Anche qui sono quasi pienamente d’accordo. Lo sarei totalmente se al posto dell’espressione “la fratellanza non è mai… un evento di sangue” tu avessi usato la seguente “la fratellanza non è solo e neanche principalmente un evento di sangue”.

Come si fa a negare, infatti, che il legame di sangue ci predisponga naturalmente verso un certo tipo di rapporto (direi viscerale) verso i nostri genitori, i nostri fratelli, i nostri figli e, perfino, verso i nostri nipoti?

Poi sono d’accordo con te che questo legame carnale, di sangue, non basta per garantire l’amore né verso i genitori, né verso i fratelli, né verso i figli, senza un’assunzione (che non è solo e neanche principalmente istintiva) di responsabilità.

Ma l’importanza di questa assunzione di responsabilità non esclude l’importanza del legame di sangue, che conta (eccome se conta!).

Sono d’accordo con te che la fratellanza non si fonda solo sul “suolo” e sul “sangue” e che esiste una fratellanza universale che travalica i confini della patria e quelli della parentela.

Ma non possiamo per questo negare (a meno di non voler negare dati di realtà a me paiono evidenti) che l’essere nati sullo stesso suolo e nella stessa famiglia genera un legame particolare all’interno del legame universale che tutti ci unisce in quanto esseri accomunati dalla stessa umanità.

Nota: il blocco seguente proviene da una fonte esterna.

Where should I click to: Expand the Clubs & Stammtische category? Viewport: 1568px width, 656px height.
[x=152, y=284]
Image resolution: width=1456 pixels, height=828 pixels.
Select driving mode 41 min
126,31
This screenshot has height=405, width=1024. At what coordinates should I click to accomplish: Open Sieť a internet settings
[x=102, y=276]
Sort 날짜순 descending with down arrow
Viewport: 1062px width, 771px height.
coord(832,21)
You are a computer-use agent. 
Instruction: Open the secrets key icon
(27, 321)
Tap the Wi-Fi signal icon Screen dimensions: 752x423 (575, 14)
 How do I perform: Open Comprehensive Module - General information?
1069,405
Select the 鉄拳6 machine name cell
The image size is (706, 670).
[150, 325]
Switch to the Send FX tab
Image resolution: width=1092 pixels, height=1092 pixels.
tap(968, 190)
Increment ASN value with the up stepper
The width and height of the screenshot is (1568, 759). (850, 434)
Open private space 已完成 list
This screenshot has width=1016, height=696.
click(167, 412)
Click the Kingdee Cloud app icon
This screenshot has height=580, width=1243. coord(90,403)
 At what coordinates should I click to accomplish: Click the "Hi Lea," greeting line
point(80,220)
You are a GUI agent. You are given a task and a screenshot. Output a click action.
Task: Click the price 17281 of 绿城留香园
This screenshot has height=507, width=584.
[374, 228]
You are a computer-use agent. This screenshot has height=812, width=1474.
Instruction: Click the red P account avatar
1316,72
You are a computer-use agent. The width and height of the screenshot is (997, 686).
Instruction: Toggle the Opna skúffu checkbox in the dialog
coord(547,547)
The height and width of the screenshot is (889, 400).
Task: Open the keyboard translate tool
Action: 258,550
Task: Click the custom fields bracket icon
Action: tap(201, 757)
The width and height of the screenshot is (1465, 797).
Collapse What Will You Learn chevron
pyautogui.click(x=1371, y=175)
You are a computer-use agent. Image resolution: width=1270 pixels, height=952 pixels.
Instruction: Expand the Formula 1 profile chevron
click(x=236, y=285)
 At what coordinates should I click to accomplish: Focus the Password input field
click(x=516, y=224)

Non si giustificherebbe altrimenti (per dire una cosa banale, ma si potrebbero tranquillamente fare esempi meno banali) neanche il tifo per le nostre nazionali o, addirittura, per quelle cittadine o di paese.

Sono, infine, totalmente e appassionatamente, d’accordo con la chiusa del tuo articolo: “Dove esiste comunità umana la natura speculare della violenza fratricida deve essere interrotta. Il segno che Dio pone su Caino impedisce all’assassino di essere assassinato in una ripetizione senza fine della violenza fratricida per indicare l’orizzonte di una fratellanza non fondata sull’invidia narcisistica, ma sulla condivisione della responsabilità.

Con questa affermazione anche tu sembri (anzi ne sono sicuro) voler dire che si dà vera comunità umana solo laddove gli uomini che ne fanno parte hanno saputo rinunciare alla loro natura tendenzialmente violenta, hanno saputo cioè sublimare con il linguaggio e con le opere della cultura, l’aggressività che li accomuna alle altre specie animali.

Mi dispiace di non poter essere domani a Carpi ad ascoltarti; lo sarò spiritualmente. E grazie di avermi stimolato questa riflessione che mi ha consentito di tornare su questioni che per me sono centrali!